Il a dressé le lien direct entre sécurité retrouvée et résultats économiques, citant la reprise de la production pétrolière, la relance du corridor Pointe-Noire–Brazzaville et l’arrivée de nouveaux investisseurs dans les télécommunications, autant de signaux perçus comme fruits d’un climat apaisé.
Le président a également rappelé l’importance des nuits de dialogue organisées périodiquement avec forces vives, partis et confessions religieuses, occasions selon lui de « purger les incompréhensions avant qu’elles ne s’enveniment » et de consolider le modèle d’inclusion politique congolais.
Des programmes de développement ancrés dans la stabilité
Les différents projets de société cités, de « La Nouvelle Espérance » à « Ensemble poursuivons la marche », reposent sur un triptyque reconstruction-transformation-modernisation, a-t-il martelé, soulignant que chaque chantier est pensé pour stimuler l’emploi tout en renforçant l’unité nationale.
Sur le volet social, il a mis en avant l’extension de la couverture maladie universelle, la dotation accrue des écoles en matériel numérique et le financement de micro-projets agricoles destinés à l’autonomisation des femmes rurales, actions qualifiées d’« investissement dans la paix ».
La stratégie budgétaire 2025, validée par les deux chambres, privilégie la consolidation de la dette et la maîtrise des dépenses courantes, tout en protégeant les allocations consacrées aux secteurs jugés prioritaires que sont santé, éducation et infrastructures de transport.
Les défis actuels et l’appel à la jeunesse
Conscient des attentes d’une population dont plus de la moitié a moins de trente ans, Denis Sassou Nguesso a exhorté la jeunesse à s’approprier les valeurs républicaines pour devenir actrice de la transformation numérique, de la transition énergétique et de l’économie créative.
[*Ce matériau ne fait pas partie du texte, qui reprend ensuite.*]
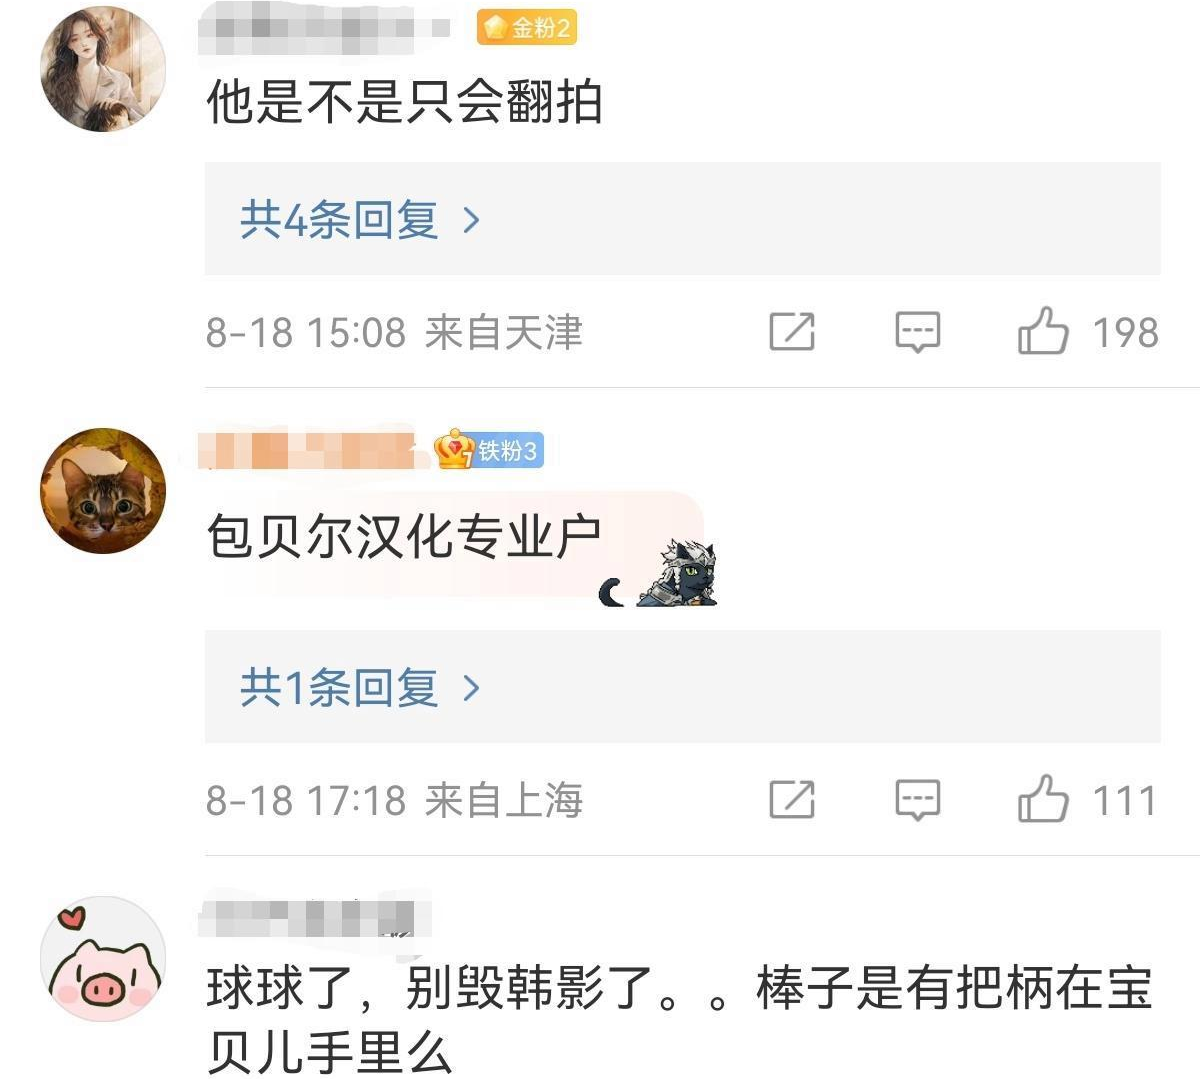Repost the 8-18 17:18 comment

point(792,800)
Il a réaffirmé l’engagement du gouvernement à maintenir un climat macro-économique sain pour attirer investisseurs et diaspora, tout en promettant de renforcer la formation technique afin que les emplois générés demeurent majoritairement locaux.
Clôturant son allocution, le Président a appelé chacun à célébrer l’anniversaire non comme un rituel passéiste mais comme un signal d’espérance, répétant que « l’unité et l’avenir ne se bâtissent jamais sur les déchirements », et invitant tous les Congolais à préserver la paix conquise.
Diplomatie régionale et vigilance citoyenne
Sur le plan diplomatique, le chef de l’État a souligné les efforts du Congo au sein de la Communauté économique des États de l’Afrique centrale pour promouvoir la médiation régionale, citant les récents pourparlers facilitant la libre circulation des marchandises et la coordination sécuritaire transfrontalière.
Il a enfin rappelé que la résilience célébrée lors de ce 67e anniversaire n’est pas un acquis intangible, encourageant les collectivités locales, les médias et la société civile à participer à la vigilance citoyenne qui garantit la paix, condition première de tout projet de développement.